**Records for the exercise**
—————
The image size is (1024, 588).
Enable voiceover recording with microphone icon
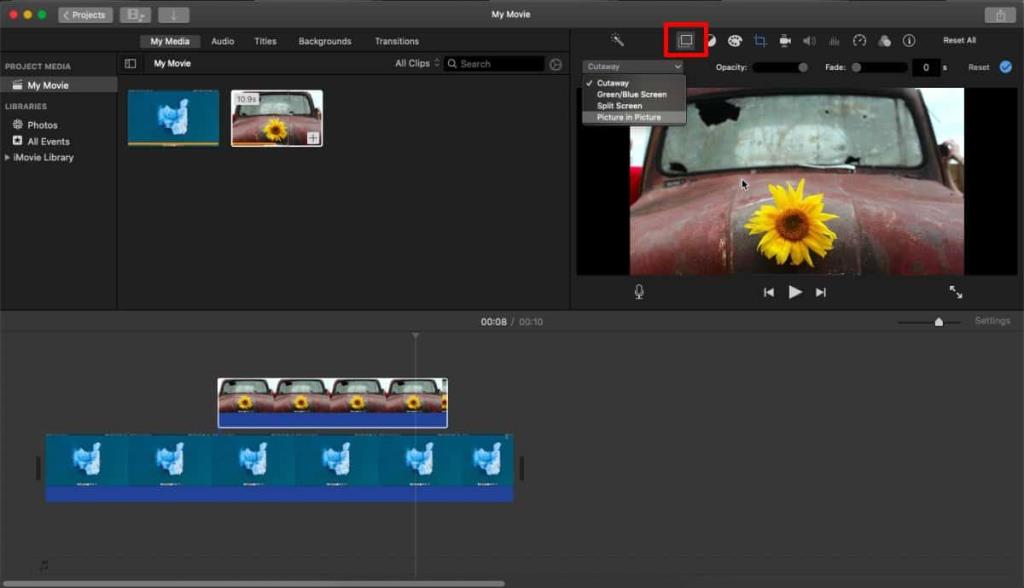[638, 292]
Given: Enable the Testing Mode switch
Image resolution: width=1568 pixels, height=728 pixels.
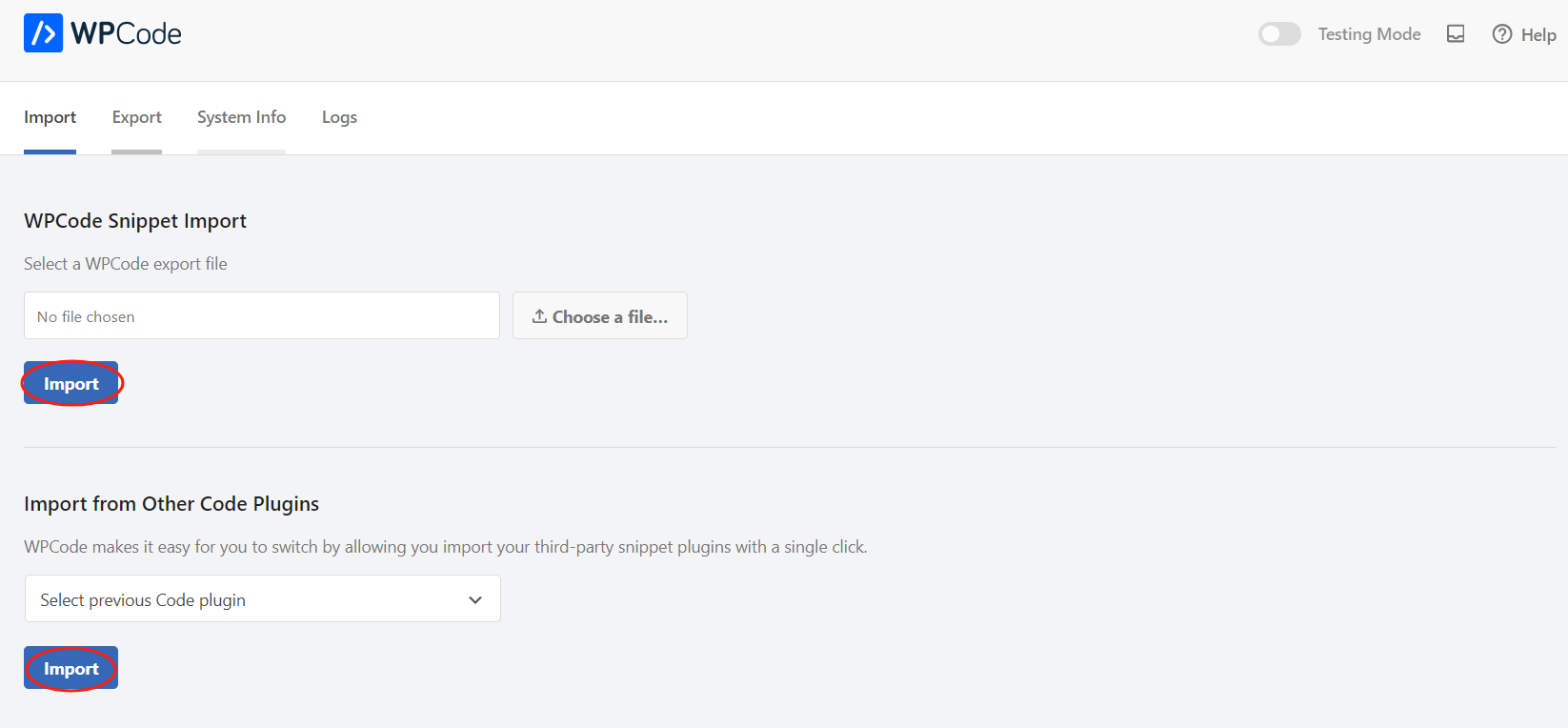Looking at the screenshot, I should pos(1279,34).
—————
**Problem statement**
Locate "Given: Enable the Testing Mode switch" in the listing above, then print exactly the lines from that line through the final one, omitting all pictures.

**Exercise result**
Given: Enable the Testing Mode switch
Image resolution: width=1568 pixels, height=728 pixels.
Looking at the screenshot, I should pos(1279,34).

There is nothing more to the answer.